───── Article ─────

Assault can be slow or fast, but what matters more is the impact on resources long-term. If it’s inconsistent, say, overall marines lose much more then they win, a larger group size matters because it lets them recover - not because it directly adds offensive pressure at an inefficient rate, but because it prevents the xenos from utilizing their offensive pressure. If it’s consistent, this matters much less. A murderball is not more murdery then a spread out front, but it is more efficient and consistent at supporting itself so it sustains itself more when meeting tougher battles.
without murderball you won’t have the resources to sustain the push - grab bodies cycle and injury - fob cycle that characterizes most frontline marine gameplay. You may have a greater number of marines active in the assault, but this means you are taking marines out of support and cycling roles to do so.
But to what degree could small, organized groups aid in pre-cave, and more importantly, post-cave fighting? This is very common with warrior stacks, and small groups of good players, who through simply being together and being much more consistent then the average marine can easily win games on their own and actually take tangible useage of the advantage that small groups provide. Even average marines who simply put the effort in to help groups like this massively increase their output relative to a vast majority of players. In the backline, small groups are the most consistent and efficient way to deal with threats - on both sides. Without organization and teamwork getting kills consistently is almost impossible for a vast majority of marine players.
Further, I doubt that with the current way the game is played, we are even approaching what we could feasibly output by dividing groups to output more - 5% to 10% is an arbitrary value but if true, it could easily become 20%, or 30%, and completely change the games balance entirely. This flippiness is part of why rounds progress in strange, unexpected ways - the amount of people on the front creates a bottleneck effect where the output is heavily dependent on the few for success and thus much more inconsistent based on factors outside of feasible control such as individual player skill (player rng). A tactic just simply isn’t good unless it minimizes this randomness or chance for failure.

───── Dataset ─────

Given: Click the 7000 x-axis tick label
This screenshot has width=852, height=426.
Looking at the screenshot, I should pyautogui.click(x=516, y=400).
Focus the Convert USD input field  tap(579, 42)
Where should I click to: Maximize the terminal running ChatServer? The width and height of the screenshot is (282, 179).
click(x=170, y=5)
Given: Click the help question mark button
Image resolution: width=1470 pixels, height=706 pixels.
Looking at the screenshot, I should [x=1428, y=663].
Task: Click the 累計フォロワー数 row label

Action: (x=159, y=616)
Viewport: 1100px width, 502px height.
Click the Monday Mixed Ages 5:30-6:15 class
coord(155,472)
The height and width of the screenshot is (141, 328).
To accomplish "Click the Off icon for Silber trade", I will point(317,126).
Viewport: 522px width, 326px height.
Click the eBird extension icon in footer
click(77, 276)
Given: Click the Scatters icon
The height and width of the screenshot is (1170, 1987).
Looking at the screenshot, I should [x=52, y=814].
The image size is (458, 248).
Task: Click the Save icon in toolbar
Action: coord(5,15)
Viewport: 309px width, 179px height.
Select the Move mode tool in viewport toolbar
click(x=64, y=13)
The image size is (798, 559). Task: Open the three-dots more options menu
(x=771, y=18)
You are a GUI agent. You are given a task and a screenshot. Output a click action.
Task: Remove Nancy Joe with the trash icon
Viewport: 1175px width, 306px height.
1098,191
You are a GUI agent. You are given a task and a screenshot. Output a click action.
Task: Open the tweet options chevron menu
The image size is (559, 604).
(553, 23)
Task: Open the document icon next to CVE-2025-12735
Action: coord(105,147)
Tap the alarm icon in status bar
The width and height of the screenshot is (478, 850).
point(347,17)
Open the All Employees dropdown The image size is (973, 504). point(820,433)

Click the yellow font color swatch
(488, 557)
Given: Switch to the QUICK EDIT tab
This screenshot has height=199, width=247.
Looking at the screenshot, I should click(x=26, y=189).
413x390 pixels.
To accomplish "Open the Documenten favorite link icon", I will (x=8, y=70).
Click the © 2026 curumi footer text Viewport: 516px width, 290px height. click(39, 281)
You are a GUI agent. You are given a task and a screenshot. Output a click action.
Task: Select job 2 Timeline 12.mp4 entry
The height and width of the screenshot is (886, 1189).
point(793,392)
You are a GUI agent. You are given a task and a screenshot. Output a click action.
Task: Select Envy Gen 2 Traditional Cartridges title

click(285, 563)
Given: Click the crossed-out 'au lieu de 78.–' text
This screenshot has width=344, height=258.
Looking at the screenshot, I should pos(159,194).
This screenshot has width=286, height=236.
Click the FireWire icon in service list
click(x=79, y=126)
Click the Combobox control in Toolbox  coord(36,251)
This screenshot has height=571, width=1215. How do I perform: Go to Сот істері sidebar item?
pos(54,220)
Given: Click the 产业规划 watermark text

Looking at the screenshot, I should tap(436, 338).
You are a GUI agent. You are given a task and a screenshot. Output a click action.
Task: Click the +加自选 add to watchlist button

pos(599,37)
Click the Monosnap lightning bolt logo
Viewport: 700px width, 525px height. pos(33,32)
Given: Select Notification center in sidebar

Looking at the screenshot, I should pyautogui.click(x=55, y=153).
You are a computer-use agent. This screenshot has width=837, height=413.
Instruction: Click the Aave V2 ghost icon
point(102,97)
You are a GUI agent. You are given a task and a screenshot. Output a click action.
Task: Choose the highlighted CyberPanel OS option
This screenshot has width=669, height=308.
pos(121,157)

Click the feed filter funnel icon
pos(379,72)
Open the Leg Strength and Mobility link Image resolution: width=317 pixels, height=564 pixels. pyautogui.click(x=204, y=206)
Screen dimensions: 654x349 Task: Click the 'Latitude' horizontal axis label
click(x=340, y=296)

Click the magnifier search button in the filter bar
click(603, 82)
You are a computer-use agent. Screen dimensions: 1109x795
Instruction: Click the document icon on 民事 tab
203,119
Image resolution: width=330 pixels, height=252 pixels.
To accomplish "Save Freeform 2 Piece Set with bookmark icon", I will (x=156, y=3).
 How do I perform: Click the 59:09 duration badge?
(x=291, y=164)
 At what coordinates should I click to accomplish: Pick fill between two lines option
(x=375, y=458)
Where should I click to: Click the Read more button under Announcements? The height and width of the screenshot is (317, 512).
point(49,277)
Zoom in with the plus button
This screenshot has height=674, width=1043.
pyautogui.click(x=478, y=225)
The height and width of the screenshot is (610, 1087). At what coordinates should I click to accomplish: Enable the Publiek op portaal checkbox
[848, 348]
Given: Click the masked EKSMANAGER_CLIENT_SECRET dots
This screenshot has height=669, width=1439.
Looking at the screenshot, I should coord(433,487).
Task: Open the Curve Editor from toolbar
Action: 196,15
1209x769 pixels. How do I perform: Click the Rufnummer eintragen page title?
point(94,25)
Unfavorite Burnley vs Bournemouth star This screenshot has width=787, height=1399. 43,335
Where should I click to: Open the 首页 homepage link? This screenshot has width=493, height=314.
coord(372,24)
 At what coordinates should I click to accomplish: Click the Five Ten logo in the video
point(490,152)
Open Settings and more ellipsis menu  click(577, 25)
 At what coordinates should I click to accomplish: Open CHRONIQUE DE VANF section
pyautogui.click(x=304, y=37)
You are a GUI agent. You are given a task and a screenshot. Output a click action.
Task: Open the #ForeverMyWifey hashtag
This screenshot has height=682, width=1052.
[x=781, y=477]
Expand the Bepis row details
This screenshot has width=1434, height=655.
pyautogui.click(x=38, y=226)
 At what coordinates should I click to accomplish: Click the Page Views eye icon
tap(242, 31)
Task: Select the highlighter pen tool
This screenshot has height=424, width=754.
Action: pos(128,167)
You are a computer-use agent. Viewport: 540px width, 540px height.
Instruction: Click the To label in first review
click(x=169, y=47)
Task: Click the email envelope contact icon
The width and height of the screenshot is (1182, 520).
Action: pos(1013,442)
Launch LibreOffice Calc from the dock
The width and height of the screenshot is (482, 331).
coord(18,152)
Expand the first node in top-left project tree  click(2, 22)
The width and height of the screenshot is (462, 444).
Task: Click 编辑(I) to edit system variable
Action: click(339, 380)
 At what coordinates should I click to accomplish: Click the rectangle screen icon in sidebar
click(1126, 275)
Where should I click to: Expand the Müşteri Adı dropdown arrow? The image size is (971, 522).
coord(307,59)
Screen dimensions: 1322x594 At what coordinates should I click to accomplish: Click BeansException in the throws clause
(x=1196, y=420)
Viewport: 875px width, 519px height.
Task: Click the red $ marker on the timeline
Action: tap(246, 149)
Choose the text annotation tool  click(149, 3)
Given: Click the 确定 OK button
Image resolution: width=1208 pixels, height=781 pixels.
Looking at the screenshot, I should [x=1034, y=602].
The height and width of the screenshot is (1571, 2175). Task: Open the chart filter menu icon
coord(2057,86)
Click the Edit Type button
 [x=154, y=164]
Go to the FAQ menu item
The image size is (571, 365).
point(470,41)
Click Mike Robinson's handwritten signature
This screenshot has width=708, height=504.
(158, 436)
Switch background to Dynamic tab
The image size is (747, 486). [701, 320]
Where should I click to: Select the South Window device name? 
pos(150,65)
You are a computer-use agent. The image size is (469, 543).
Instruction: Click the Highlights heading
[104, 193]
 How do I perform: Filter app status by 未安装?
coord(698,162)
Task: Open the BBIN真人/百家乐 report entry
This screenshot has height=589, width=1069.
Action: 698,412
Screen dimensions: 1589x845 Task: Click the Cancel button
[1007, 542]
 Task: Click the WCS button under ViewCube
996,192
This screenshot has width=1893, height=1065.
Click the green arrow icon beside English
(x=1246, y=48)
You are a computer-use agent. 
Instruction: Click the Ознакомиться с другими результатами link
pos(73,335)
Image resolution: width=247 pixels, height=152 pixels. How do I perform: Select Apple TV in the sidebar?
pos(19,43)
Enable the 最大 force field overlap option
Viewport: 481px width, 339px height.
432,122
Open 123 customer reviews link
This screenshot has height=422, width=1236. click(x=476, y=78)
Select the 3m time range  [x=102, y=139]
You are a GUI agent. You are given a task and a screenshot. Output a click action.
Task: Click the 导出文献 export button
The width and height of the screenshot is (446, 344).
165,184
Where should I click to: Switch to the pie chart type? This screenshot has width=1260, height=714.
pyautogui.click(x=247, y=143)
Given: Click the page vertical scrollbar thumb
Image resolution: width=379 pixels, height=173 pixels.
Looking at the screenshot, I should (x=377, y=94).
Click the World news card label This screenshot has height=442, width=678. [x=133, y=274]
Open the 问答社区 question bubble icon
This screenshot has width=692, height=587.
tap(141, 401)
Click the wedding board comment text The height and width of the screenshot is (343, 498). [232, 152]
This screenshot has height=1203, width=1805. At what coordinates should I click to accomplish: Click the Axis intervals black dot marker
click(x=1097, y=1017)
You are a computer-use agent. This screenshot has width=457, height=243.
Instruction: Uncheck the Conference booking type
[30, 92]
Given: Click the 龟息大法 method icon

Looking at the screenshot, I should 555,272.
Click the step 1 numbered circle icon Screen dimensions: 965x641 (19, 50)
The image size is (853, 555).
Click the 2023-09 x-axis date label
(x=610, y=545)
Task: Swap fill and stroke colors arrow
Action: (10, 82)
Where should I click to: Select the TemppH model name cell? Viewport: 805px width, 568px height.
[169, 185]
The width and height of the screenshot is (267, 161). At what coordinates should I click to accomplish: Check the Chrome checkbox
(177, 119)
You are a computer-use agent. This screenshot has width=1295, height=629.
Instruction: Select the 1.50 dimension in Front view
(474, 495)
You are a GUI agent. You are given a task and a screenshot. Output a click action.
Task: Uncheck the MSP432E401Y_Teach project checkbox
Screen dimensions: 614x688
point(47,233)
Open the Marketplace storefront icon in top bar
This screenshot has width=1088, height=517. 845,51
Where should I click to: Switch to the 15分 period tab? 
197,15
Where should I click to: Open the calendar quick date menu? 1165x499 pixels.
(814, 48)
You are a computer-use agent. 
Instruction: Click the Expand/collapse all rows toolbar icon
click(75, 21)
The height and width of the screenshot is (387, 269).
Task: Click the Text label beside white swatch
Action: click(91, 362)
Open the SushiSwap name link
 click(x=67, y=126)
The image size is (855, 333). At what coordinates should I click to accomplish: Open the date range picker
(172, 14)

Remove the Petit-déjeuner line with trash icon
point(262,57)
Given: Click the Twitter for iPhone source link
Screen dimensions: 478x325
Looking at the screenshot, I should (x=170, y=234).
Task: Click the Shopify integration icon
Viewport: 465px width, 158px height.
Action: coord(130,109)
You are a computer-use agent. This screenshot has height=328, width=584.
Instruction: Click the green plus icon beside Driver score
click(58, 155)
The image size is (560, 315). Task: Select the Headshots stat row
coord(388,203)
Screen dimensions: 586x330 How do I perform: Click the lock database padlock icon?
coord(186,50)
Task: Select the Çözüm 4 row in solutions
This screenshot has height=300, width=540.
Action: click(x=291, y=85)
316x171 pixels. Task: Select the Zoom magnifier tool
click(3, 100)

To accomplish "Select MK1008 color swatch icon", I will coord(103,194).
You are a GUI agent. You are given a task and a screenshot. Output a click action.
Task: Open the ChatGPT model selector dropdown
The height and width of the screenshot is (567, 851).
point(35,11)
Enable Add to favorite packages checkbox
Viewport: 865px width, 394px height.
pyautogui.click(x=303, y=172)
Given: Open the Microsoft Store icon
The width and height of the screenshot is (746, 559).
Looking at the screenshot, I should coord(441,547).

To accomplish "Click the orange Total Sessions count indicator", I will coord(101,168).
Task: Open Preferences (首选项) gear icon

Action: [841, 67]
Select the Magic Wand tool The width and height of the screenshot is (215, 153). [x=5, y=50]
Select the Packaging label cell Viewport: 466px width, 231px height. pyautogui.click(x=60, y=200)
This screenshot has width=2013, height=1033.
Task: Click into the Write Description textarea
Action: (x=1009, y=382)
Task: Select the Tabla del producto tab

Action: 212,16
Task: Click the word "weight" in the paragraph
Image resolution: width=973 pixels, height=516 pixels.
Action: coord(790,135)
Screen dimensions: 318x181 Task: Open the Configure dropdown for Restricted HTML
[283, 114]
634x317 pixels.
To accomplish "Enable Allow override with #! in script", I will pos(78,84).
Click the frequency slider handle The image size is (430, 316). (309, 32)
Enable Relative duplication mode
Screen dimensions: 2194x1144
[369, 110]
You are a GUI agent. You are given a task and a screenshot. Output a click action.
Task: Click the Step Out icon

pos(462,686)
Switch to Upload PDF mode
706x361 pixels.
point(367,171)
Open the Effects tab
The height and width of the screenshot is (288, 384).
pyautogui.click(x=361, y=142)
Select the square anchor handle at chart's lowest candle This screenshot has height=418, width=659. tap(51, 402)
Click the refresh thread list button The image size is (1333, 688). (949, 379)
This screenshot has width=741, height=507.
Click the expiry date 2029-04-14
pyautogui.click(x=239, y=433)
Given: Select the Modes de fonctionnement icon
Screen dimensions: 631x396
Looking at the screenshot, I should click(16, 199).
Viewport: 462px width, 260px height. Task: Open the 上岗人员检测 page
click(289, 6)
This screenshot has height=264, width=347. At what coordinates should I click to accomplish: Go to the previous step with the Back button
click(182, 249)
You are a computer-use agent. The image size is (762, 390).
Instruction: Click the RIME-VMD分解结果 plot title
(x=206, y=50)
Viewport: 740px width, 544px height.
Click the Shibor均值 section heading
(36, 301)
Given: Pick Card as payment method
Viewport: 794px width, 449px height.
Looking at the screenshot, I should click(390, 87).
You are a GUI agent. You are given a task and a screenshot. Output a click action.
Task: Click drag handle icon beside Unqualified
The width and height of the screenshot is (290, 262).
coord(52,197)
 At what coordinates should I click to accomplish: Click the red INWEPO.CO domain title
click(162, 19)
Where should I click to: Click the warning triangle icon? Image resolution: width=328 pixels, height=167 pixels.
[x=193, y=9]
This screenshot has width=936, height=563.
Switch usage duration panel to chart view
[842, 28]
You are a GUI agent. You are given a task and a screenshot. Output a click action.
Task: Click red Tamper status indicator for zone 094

─────

## Instruction 1:
Rewrite the paragraph of the text on marine group tactics that begins "But to what degree could small, organized groups" as a brief bulleted list that keeps its main points.
## Instruction 2:
Pick up the text on marine group tactics after its final sentence and continue it.

## Exercise result 1:
- The paragraph asks how much small, organized groups could help in pre-cave and, more importantly, post-cave fighting.
- This is very common with warrior stacks and with small groups of good players.
- By staying together and being much more consistent than the average marine, such groups can easily win games on their own and make real use of the advantage small groups give.
- Even average marines who make the effort to help these groups greatly increase their output compared with most players.
- In the backline, small groups are the most consistent and efficient way to deal with threats, on both sides.
- Without organization and teamwork, most marine players find it almost impossible to get kills consistently.

## Exercise result 2:
put any two players together who work together well, they become a machine of death and destruction, because teamwork is OP when done well. Put any two players together on the frontline, they will FF eachother, leave their bodies, steal their guns, or sit around with a blank expression as others are capped, murdered, etc.
Another thing to note - splitting up a murderball across fronts becomes much more efficient in cramped areas, as the enemy is also limited by space in their output of pressure, so they must respond in kind or face wasted resources. As there is less enemies, it requires less support, and thus a greater surface area of marineness which leads to flanks and other benefits if the enemy fails to respond. If they respond, they are still endangered by this increase in overall output.
So I think if, support squads fail frequently with their starting numbers, just group 2 of them together and send them on together missions (so that they maintain some of the advantages of meeting the minimum group size vs larger groups), and the 3rd one can be used for smaller, riskier missions or cramped spaces. I don’t know if this completely solves the murderball’s issues but since theres leadership tools it’s already 9 million times more efficient at keeping together and utilizing resources. Even if the point of support squads fails by grouping literally ALL 3 support squads together, the rules mandate that they have to follow orders basically means that’s the new murderball method and will maybe just win more games more often then not. This depends on if it becomes better to do small squads (players get better or small squads get buffed) or big squads (players stay ass) because the game encourages big squads with better support when players are ass. It could also become perceived as a really evil thing to murderball the support squads depending on what the culture or rules becomes in assigning them orders, or alternatively the amount of power given to them which allows them to maintain consistency despite their small size.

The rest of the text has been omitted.